Why do I do that? He is so super smart. He is funny. He is helpful. No, he’s not an athlete. His handwriting is disastrous. He leaves his plate on the bar every night after dinner. He wants to wear a leather jacket in the middle of summer because he thinks it looks cool. (Now where is that picture of me wearing my leather jacket? It was the only thing I wanted for Christmas that year. And my parents indulged me.) He plays piano. He listens to Yann Tiersen. He adores his father. He is on his way to being an excellent marksman. He loves physics (but hates math). He is a loving boy. He endeavors to be a gentleman. He knows how to tie a bowtie and a regular tie. He even knows different knots! He is cheerful. He loves God. He is respectful. He is healthy. He is sweet. See? I sound like a terrible parent, don’t I? Why am I even complaining, right?
And the whole time that he is showing his differences, I’m in a conundrum. I have raised him to embrace his differences. I am not like other people, and I do not raise my kids to be like other people. But then I see him being socially awkward, trying so hard to make conversation that comes so naturally to other people, and the selfish mom in me cries internally, “Stop being different! Why can’t you just be normal? Why can’t you be a cool kid? Why can’t you be a natural athlete?” When complete strangers tell him that he’s weird, it breaks a little part of me down each time. I want him to be weird in the cool way, you know? Not in the weird weird way.
But when a kid at the park tells him he has a very punchable face, well, I want to punch them in the face. I want to stand up for my weird child. I want to ask them what kind of terrible person are they to say that to someone? What the heck kind of parents do they have at home? I was watching from a distance, unaware of what was being said. Silly me, I thought they were all getting along. He was just standing there, not defending himself. Then I remember that I’ve told him it’s just best to walk away. It’s just best to ignore those people. Or to say, “I like being weird.” Or to say, “I’d rather be weird than rude like you.” But what I really want is for him to not be the kind of kid that other kids call weird. What I really want is for him to be like his dad. Calm, cool, collected, quippy.
But instead, I realize the he’s like me. He will never be like his dad. He’s stuck with my personality. (So there’s hope, right? I’ve learned to manage socially. Finally.)
I realize that these are the insecurities that I have felt in my life. I dislike the things about him that remind me of my own awkward teenage self. Yes, I played sports. But I didn’t really like it. I pretty much just did the bare minimum that I had to do. Just like he does. I really just wanted to draw and write and listen to my music and talk to the adults about adulting, even though I knew nothing about adulting. Just like he does. I wanted to be seen. I wanted to be important, too. But I had a lot of competition in my family. 4 sisters who were all cheerleaders. I was the baby sister. And I didn’t make the squad. I remember that I was crying saying that I didn’t want to be a cheerleader anyway. And that’s it, you know. I DIDN’T want to be a cheerleaders. But I WANTED TO FIT IN.

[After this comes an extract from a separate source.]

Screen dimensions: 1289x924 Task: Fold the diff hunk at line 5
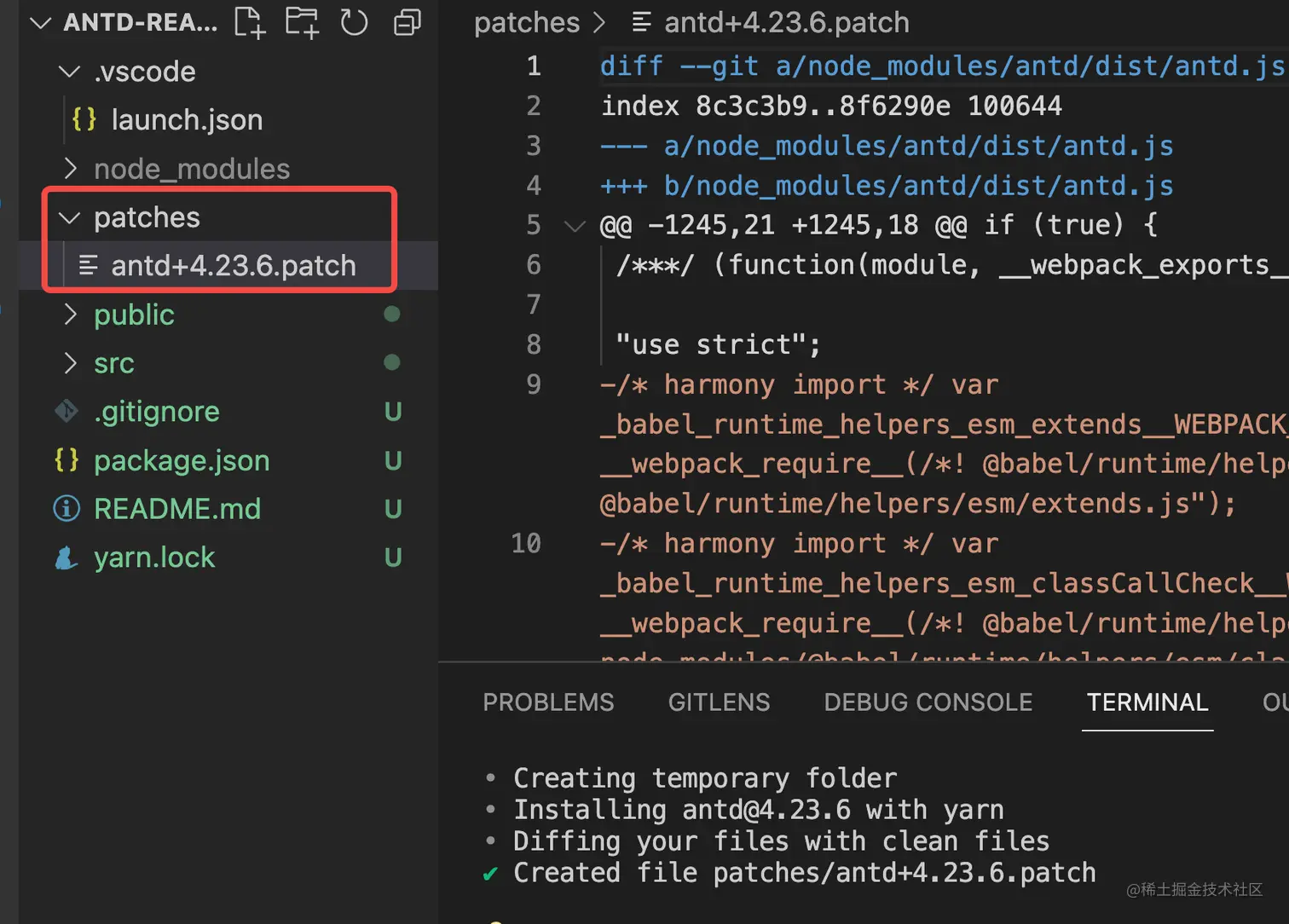click(575, 225)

The struggle is that I was different. I was smarter than most people. I was nicer than most people. I wanted more out of life than most people. I loved stronger harder faster than most people. I wanted to be the child that pleased my parents but somehow seemed to always miss the mark. My own perception, of course. And as an adult, I now can say that I wish they would have encouraged my artistic spirit instead of wanting me to be the natural athlete. At the same time, I’m glad that I had that physical education. My body is glad, somewhere down in there, that old skinny Melinda is glad, lol.
And so it is mornings like these that I have to really reflect, I have to really set aside my own faults and my strengths and see my children for who they are. They are their own person. They are their own version of awesome. I can not handicap my children by continuing to compare them to myself.
I love my children. It’s just, at times, I’m still learning to love myself.
Here he is. My handsome baby-man. He loves to dress nice, too. And he’s always quick to smile. Just like me.